◆ Work order
Report back every line below that carries the word "logo".

------ Data ------

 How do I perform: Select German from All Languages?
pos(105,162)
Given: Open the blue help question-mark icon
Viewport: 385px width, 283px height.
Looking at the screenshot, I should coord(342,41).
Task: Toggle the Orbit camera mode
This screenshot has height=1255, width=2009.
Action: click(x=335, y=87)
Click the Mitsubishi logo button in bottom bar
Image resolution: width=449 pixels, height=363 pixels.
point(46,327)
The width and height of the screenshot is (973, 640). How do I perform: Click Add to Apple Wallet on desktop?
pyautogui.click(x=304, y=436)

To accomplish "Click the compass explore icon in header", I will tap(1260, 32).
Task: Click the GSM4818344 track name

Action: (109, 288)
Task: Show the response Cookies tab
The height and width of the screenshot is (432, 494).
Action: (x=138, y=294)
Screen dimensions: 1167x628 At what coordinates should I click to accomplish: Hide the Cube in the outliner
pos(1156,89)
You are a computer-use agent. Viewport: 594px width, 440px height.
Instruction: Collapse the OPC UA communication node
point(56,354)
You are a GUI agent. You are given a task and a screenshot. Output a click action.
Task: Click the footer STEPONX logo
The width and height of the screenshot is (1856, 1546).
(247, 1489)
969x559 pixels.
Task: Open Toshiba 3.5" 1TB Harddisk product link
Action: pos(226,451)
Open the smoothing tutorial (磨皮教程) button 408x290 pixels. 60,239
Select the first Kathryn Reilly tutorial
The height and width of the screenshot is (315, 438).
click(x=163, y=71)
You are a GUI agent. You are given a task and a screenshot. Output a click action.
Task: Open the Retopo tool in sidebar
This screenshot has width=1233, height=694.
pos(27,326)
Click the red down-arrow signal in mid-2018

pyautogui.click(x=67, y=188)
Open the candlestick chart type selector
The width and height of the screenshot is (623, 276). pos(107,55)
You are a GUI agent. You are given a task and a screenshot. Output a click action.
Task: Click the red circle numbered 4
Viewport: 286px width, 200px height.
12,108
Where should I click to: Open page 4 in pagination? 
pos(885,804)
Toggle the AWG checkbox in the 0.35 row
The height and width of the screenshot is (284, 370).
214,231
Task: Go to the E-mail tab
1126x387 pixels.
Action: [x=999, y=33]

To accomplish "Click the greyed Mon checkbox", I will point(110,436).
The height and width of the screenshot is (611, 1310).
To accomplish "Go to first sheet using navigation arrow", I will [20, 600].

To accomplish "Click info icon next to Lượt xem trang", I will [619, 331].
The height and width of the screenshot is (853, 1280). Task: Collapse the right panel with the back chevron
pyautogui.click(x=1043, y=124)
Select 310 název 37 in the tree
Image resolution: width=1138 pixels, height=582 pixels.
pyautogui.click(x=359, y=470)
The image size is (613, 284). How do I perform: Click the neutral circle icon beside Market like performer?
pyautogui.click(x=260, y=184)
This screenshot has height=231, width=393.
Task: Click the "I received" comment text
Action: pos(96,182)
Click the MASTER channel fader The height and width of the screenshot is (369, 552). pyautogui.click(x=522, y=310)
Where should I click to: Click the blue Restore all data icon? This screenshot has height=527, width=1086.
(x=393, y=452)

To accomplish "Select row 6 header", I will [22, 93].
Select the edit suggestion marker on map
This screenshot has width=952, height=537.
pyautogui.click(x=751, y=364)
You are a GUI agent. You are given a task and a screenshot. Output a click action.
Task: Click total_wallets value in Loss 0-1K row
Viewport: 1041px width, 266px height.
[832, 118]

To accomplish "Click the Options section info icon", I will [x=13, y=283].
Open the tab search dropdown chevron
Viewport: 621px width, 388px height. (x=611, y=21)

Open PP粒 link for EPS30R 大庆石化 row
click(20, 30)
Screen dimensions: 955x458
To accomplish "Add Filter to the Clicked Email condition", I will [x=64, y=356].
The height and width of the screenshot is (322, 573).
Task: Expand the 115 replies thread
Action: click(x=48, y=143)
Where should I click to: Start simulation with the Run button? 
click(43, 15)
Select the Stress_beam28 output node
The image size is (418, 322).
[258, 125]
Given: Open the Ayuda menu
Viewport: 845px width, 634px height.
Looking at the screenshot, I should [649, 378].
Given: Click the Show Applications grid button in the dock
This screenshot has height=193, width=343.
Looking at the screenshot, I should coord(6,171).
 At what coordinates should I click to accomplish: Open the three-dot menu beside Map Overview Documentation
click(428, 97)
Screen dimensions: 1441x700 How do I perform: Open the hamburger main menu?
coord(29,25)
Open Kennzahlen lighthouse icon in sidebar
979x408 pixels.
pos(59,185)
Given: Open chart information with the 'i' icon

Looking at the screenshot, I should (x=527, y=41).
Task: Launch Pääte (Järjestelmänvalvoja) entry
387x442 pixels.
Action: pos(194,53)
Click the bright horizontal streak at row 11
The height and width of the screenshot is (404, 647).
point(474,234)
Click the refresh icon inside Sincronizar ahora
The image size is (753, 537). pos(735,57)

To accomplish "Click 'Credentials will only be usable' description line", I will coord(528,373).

------

◆ Response to this exercise
Click the Mitsubishi logo button in bottom bar
Task: Click the footer STEPONX logo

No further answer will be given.